Kv7.2 and Kv7.3 channels are expressed in striatal medium spiny neurons, that is, GABAergic projection neurons of the striatum. These channels have been reported to be potent regulators of the excitability of striatal projection neurons (Shen et al., 2005). Despite different primary defects in various types of dystonias and dyskinesias, there are possibly common mechanisms leading to dystonic disturbances. There is evidence that the dystonic syndrome in patients with idiopathic dystonia as well as hereditary dyskinesias is associated with increased striatal activity leading to reduced basal ganglia output (Vitek and Giroux, 2000; Gernert et al., 2000; Albin, 2005). Thus, Kv7 channel openers may be effective in various types of dystonias. In movement disorders which are regarded as basal ganglia disorders, it is obvious to focus on the effects of Kv7 channel activators in basal ganglia nuclei, but Kv7.2, Kv7.3 and Kv7.5 channels are expressed in several brain regions (Saganich et al., 2001). The antidystonic effects of retigabine and flupirtine could be also mediated by their depressant effects on spinal motor neurons or on motor neurons (Devaux et al., 2004; Rivera-Arconada and Lopez-Garcia, 2005). Interestingly, Kv7.5 is also expressed in skeletal muscle (Lerche et al., 2000; Schroeder et al., 2000). Therefore, the effects of KCNQ2-5 channel openers should be further investigated after intrastriatal microinjections in the dtsz mutant in ongoing studies to clarify if the antidystonic efficacy of retigabine and flupirtine is mediated by their action on striatal neurons.

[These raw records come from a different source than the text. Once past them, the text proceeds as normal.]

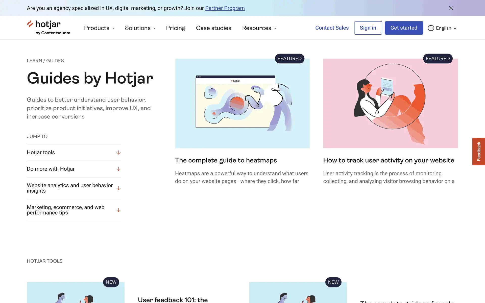
Task: Expand the Products dropdown menu
Action: click(99, 28)
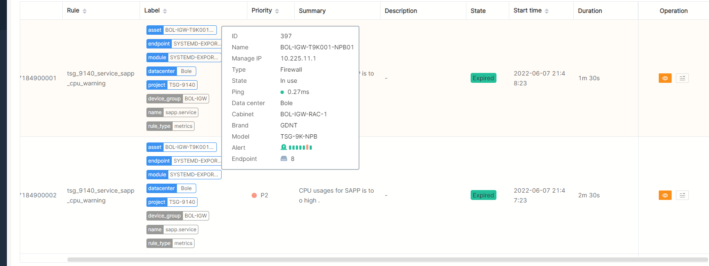Open the list menu icon in first row

682,78
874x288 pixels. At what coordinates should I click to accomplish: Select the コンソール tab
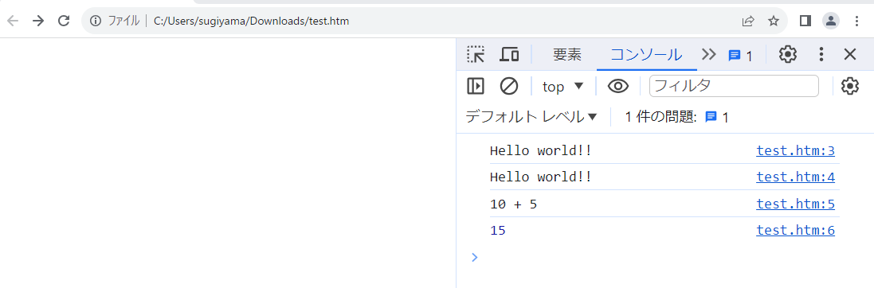pos(646,55)
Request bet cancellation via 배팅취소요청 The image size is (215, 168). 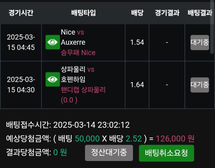[166, 153]
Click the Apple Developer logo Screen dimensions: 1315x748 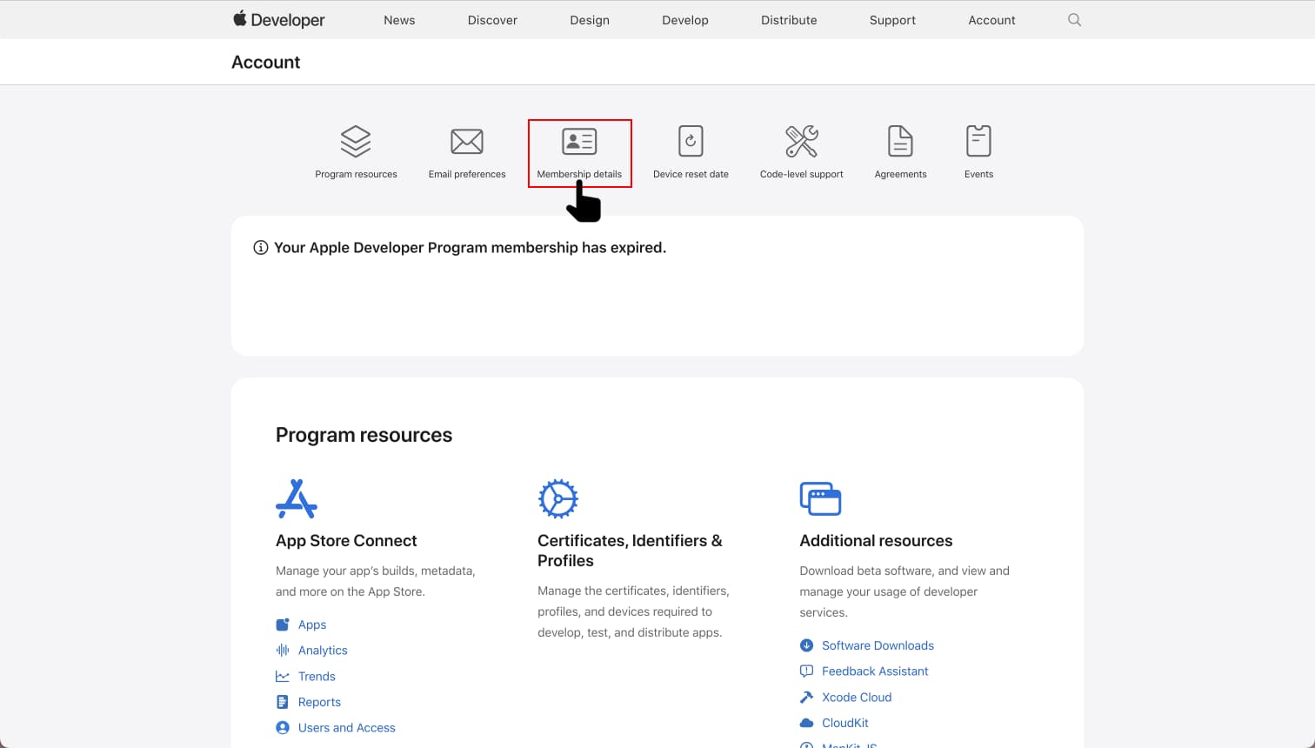[x=277, y=19]
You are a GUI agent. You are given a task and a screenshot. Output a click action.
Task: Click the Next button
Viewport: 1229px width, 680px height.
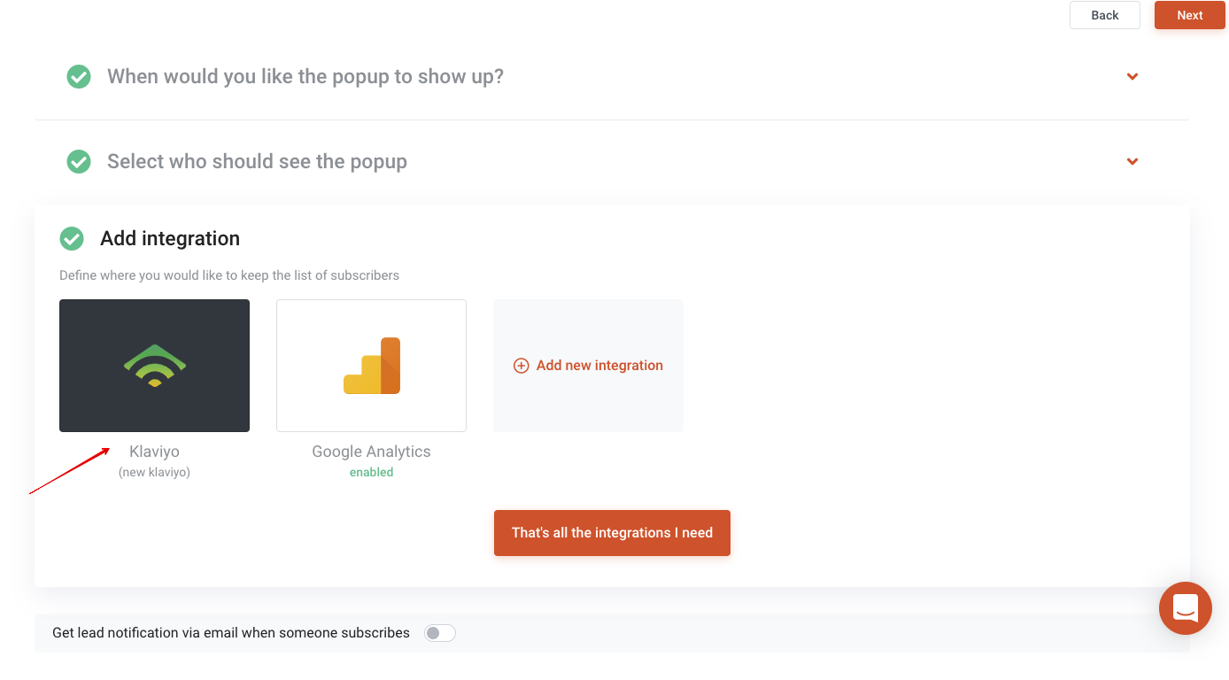pyautogui.click(x=1190, y=15)
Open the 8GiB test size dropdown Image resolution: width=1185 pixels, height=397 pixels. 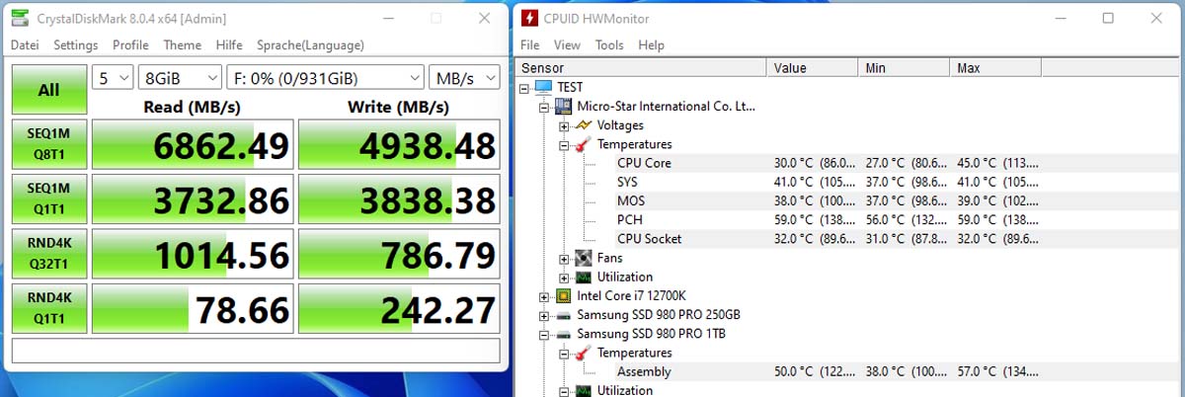[180, 78]

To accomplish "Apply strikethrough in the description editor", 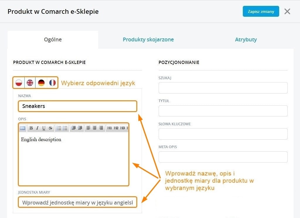I will point(50,128).
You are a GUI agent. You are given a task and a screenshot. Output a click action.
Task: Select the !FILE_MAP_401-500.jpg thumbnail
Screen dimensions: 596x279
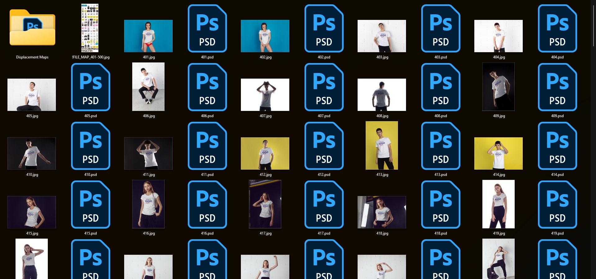90,28
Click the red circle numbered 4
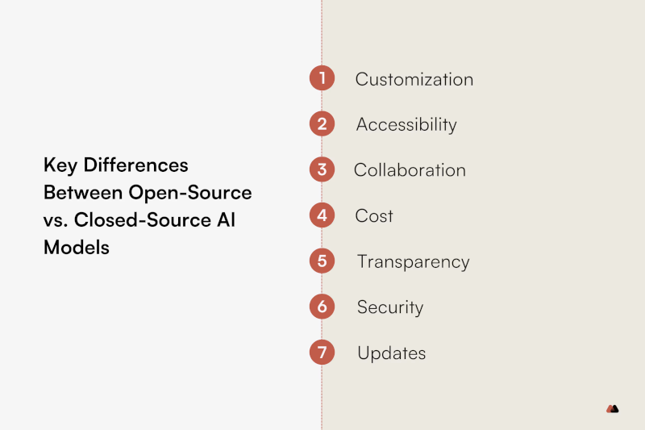Screen dimensions: 645x430 point(322,215)
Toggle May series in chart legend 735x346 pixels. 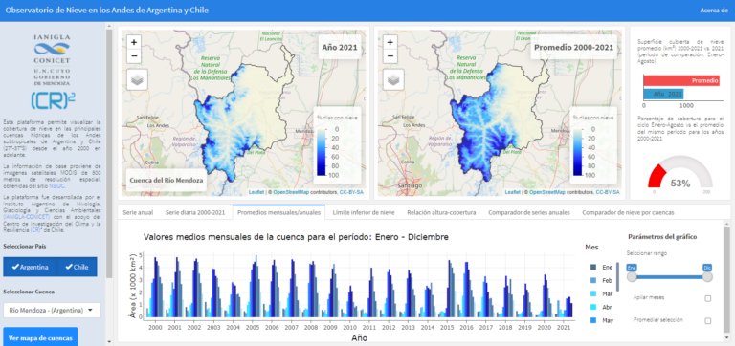coord(601,320)
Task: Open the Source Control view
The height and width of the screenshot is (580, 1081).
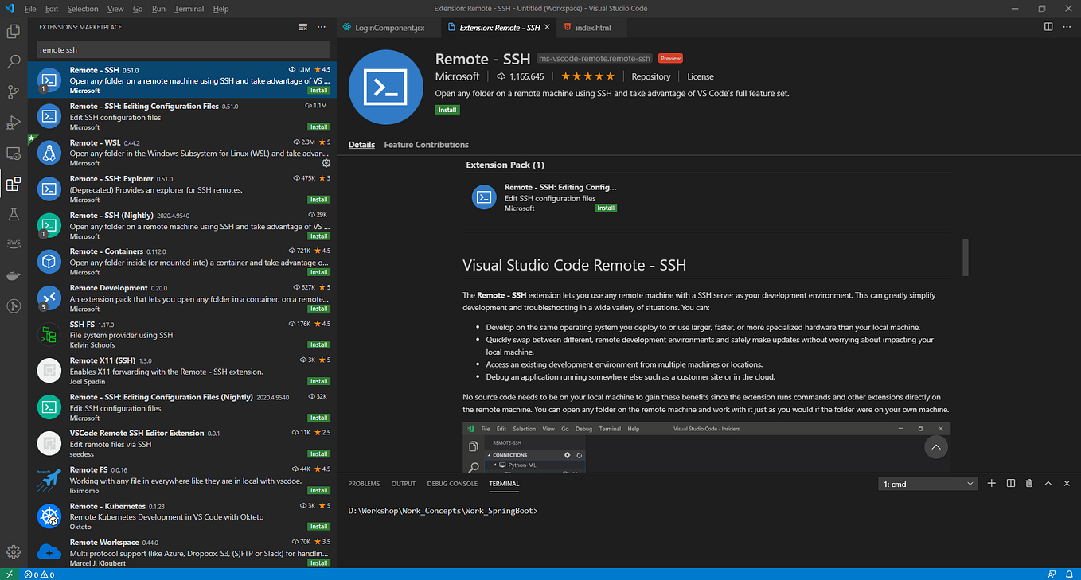Action: click(13, 92)
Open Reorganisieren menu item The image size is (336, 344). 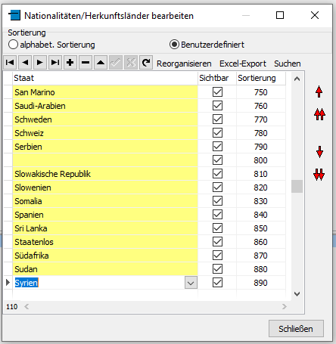[184, 64]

In view of antidystonic effects of GABA-potentiating drugs in the dtsz hamster (Richter, 2005), it has to be noted that retigabine potentiates the action of GABA (Sills et al., 2000; Rundfeldt and Netzer, 2000b). However, its antidystonic effect is probably mainly mediated by the opening of Kv7 channels because flupirtine also exerted antidystonic effects. Furthermore, the channel blocker XE-991 worsened dystonia and counteracted the antidystonic effects of retigabine. Previous studies in the dtsz mutant hamsters have shown a reduced density of striatal GABAergic interneurons, but not of cholinergic interneurons (Gernert et al., 2000; Hamann et al., 2005, 2006; Sander et al., 2006). Decreased GABAergic inhibition and a shift towards cholinergic activation of striatal projection neurons (medium spiny neurons) may be important for the enhanced activity of striatal output in the dtsz mutant. In line with this suggestion, GABA-potentiating drugs ameliorated dystonia, whereas cholinergic drugs such as pilocarpine aggravated dystonic episodes in the dtsz model (Richter and Löscher, 1998; Richter, 2005). Interestingly, anticholinergic medications have been found to be the most useful in the treatment of generalized and segmental dystonias in humans, but patients require often very high doses (Jankovic, 2004). Increased cholinergic tone can result in a reduction of Kv7 channel opening in medium spiny neurons, increasing their excitability (Shen et al., 2005). Pharmacological activation of Kv7 channels seems to be therefore an interesting therapeutic approach for basal ganglia diseases, which are related to increased striatal output.

In summary, the present study demonstrated significant antidystonic effects of retigabine and flupirtine at well-tolerated doses in an animal model of paroxysmal dystonia. In addition to antidystonic effects, Kv7.2/Kv7.3 channel openers are known to exert analgesic efficacy. Therefore, Kv7 channel openers are interesting candidates for the treatment of various types of dyskinesia, which are often associated with painful muscle-spasms. The present data should initiate investigations on the efficacy of Kv7.2–Kv7.5 channel openers in other types of dystonias and dyskinesias. Studies on the efficacy against levodopa-induced dyskinesias are underway.

Acknowledgments

This work was supported in part by a research grant of Elbion AG, Germany.

Abbreviations

XE-991

10,10-bis(4-pyridinylmethyl)-9(10H)-anthracenone

Conflict of interest

The authors state no conflict of interest.